* [Records contained in a dataset]:
==*==
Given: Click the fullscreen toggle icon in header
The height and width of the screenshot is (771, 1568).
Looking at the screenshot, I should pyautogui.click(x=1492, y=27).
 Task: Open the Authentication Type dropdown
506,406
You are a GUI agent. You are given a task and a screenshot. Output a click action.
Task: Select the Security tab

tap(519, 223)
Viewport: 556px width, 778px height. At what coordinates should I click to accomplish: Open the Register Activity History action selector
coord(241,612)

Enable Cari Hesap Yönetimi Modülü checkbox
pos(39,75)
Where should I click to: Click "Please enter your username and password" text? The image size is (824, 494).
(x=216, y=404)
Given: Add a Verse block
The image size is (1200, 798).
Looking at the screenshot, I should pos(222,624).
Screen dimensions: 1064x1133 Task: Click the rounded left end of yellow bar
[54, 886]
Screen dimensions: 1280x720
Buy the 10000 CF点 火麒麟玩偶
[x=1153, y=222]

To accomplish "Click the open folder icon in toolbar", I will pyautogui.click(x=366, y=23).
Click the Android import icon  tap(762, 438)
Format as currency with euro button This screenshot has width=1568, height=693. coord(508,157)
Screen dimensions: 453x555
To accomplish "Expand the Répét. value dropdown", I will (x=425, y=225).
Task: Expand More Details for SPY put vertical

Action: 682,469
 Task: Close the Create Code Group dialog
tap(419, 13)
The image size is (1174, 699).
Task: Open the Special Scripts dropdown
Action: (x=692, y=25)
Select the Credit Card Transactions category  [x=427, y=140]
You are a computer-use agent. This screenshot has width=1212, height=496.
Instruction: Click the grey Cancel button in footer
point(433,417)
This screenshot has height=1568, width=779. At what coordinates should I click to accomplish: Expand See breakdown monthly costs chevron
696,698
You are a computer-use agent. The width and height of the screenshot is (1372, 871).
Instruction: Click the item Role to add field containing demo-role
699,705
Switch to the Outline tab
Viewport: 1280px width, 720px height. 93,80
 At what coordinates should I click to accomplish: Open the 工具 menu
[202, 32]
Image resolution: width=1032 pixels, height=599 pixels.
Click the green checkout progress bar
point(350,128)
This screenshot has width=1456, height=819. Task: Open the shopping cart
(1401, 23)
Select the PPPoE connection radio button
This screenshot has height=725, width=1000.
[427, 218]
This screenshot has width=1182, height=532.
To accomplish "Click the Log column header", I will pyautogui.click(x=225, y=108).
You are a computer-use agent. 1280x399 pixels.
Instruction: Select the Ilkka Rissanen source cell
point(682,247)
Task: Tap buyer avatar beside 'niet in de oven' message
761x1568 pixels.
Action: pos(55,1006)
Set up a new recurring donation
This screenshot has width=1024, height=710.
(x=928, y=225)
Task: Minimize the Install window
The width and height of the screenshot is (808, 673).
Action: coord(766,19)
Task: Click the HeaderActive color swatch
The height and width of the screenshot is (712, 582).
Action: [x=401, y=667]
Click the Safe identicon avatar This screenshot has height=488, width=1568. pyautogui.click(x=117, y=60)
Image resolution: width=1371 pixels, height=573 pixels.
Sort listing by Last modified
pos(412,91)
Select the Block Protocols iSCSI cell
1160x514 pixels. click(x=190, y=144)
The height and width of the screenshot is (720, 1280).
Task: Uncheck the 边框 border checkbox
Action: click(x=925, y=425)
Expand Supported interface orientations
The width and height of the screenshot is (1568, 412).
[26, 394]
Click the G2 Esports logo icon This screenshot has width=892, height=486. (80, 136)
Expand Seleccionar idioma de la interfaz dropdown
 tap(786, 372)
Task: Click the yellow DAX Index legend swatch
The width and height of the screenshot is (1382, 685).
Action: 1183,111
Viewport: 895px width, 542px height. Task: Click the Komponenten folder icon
==*==
Output only the lines from the top of the entries through the one holding "Select the Credit", copied exactly.

* [Solution to the exercise]:
Given: Click the fullscreen toggle icon in header
The height and width of the screenshot is (771, 1568).
Looking at the screenshot, I should pyautogui.click(x=1492, y=27).
 Task: Open the Authentication Type dropdown
506,406
You are a GUI agent. You are given a task and a screenshot. Output a click action.
Task: Select the Security tab

tap(519, 223)
Viewport: 556px width, 778px height. At what coordinates should I click to accomplish: Open the Register Activity History action selector
coord(241,612)

Enable Cari Hesap Yönetimi Modülü checkbox
pos(39,75)
Where should I click to: Click "Please enter your username and password" text? The image size is (824, 494).
(x=216, y=404)
Given: Add a Verse block
The image size is (1200, 798).
Looking at the screenshot, I should pos(222,624).
Screen dimensions: 1064x1133 Task: Click the rounded left end of yellow bar
[54, 886]
Screen dimensions: 1280x720
Buy the 10000 CF点 火麒麟玩偶
[x=1153, y=222]

To accomplish "Click the open folder icon in toolbar", I will pyautogui.click(x=366, y=23).
Click the Android import icon  tap(762, 438)
Format as currency with euro button This screenshot has width=1568, height=693. coord(508,157)
Screen dimensions: 453x555
To accomplish "Expand the Répét. value dropdown", I will (x=425, y=225).
Task: Expand More Details for SPY put vertical

Action: 682,469
 Task: Close the Create Code Group dialog
tap(419, 13)
The image size is (1174, 699).
Task: Open the Special Scripts dropdown
Action: (x=692, y=25)
Select the Credit Card Transactions category  [x=427, y=140]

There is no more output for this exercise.